A very logical point.
  

       {takes a one and a half gainer bellyflop into the deep-end}   

       I'm pretty sure that this is how I would look at too if it weren't for a lifetime of deja vu and premonitions.
How is it possible to be remembering something, which hasn't happened yet, as it is happening or even slightly ahead of its happening.
  

       When you suddenly know what total strangers are about to say instants before they speak over and over again it makes you seriously wonder how many times you've done this before, and whether it is changable or set in stone.   

       It does not seem to be set in stone. Choices determine the branchings and the possibilities are infinite which leads me in a circle right back to the multiple realities theory.   

       What were you before you were born?
If the possibilities are infinite then, I've been you.
You've been me.
We all have to take a turn being that dog we kicked...
  

       Souls exist.   

       because kicking dogs is wrong?   

       before i was, i was not. ashes to ashes.
WcW, Jul 30 2011
  

       I think so about the dogs, and you might be right about the ashes though my gut tells me otherwise.
<shrugs>
It seems to know stuff better'n I do.
  

       My gut's going with my gut on this one.
rcarty, Jul 30 2011
  

       [WcW], for your entertainment, I added another link regarding souls.   

       On the matter of "pre-destination", I would say that this has been disproved by Quantum Mechanics. The fundamental randomness at the foundation of Physical Existence means that it can be impossible to exactly determine all outcomes of some Event. You may be aware that in Science, "chaos" is defined in such a way as to be related to imprecision in measurements? And since QM guarantees that all measurements will have some Uncertainty in them, Chaos is inevitable in the long run. But that ALSO means that Free Will can truly exist!
Vernon, Jul 31 2011
  

       //They seem to grieve their dead with an authentic sense//   

       I think you mean "mourn their dead", [WcW]. They could only grieve their dead if there were an afterlife.
pertinax, Jul 31 2011
  

       Oh, you can't get to Heaven
on roller skates.
'Cause you'll roll right by
those pearly gates.
mouseposture, Jul 31 2011
  

       Let's ask Heisenberg about elephants before we go calling blind men fools, or, for that matter, deciding just who is blind.
Alterother, Jul 31 2011
  

       A brief thesis on the religious implications of elephant identification.   
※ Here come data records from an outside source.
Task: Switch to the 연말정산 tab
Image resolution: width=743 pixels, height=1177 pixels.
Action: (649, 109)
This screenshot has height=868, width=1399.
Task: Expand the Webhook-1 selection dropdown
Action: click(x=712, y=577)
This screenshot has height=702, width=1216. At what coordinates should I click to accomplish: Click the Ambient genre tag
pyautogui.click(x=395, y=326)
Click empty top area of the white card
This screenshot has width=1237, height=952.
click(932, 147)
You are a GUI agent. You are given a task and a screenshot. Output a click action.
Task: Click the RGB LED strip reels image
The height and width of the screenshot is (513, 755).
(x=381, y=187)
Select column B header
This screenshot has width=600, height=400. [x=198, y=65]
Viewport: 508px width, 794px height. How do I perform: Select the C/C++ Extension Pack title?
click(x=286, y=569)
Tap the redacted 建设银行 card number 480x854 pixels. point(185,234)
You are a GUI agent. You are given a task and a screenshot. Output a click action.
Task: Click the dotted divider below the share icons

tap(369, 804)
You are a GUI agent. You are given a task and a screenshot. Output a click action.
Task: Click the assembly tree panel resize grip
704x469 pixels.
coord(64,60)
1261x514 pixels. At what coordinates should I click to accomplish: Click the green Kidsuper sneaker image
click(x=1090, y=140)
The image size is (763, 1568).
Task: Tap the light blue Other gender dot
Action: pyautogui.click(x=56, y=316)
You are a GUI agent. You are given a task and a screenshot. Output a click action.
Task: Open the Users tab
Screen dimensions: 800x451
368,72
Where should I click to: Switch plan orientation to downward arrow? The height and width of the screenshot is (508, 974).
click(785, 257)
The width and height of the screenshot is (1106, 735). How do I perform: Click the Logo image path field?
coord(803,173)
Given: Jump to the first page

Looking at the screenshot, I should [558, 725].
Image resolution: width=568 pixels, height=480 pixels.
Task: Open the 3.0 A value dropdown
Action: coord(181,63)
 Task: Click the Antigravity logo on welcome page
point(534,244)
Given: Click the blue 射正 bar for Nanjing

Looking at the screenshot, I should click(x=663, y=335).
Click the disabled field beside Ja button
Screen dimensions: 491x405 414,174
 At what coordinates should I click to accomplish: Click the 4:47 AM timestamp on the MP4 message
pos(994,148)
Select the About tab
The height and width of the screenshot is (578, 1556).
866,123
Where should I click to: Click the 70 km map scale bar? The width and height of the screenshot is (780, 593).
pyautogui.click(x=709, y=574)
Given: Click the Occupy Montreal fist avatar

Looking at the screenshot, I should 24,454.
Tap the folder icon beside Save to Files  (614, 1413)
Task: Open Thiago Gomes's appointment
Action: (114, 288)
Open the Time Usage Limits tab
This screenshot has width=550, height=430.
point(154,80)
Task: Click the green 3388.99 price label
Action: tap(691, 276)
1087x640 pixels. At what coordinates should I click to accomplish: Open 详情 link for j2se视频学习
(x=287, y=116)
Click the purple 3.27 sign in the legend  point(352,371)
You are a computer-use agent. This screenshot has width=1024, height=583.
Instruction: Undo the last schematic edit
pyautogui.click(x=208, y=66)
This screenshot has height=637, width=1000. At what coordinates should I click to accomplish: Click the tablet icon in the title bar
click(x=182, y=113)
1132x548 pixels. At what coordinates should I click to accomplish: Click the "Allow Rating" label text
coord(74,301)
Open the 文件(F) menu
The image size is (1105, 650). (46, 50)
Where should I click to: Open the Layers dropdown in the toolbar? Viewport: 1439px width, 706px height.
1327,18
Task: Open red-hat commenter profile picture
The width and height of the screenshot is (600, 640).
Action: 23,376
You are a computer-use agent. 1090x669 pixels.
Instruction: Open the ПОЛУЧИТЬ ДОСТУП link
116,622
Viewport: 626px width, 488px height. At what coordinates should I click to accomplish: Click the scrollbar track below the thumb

       The blind men have touched the elephant. (observation of observation). they have no reason to lie.   

       The observational powers of the blind men cannot be assumed to be lesser than the sighted guru. He has sight but he is also working from an assumption: my sight is a better tool for determining truth than their touch.   

       The guru assumes that we believe him about the existence of the elephant, possibly he is putting one over on us. We should give it at least a quick look.   

       The blind men are actually touching the elephant. Is it possible that the elephant is made of non elephant objects; objects that would be easy to tell from a real elephant by touch but impossible to discern by sight? The guru may be overlooking a wealth of tools and pottery in his belief that they are in-fact and elephant. I am personally inclined to believe that blind man can tell the difference between an animal part and a tool, and if their observation contradicts my own assumptions and those of a guru, I might need to go down there and rub the beast myself.   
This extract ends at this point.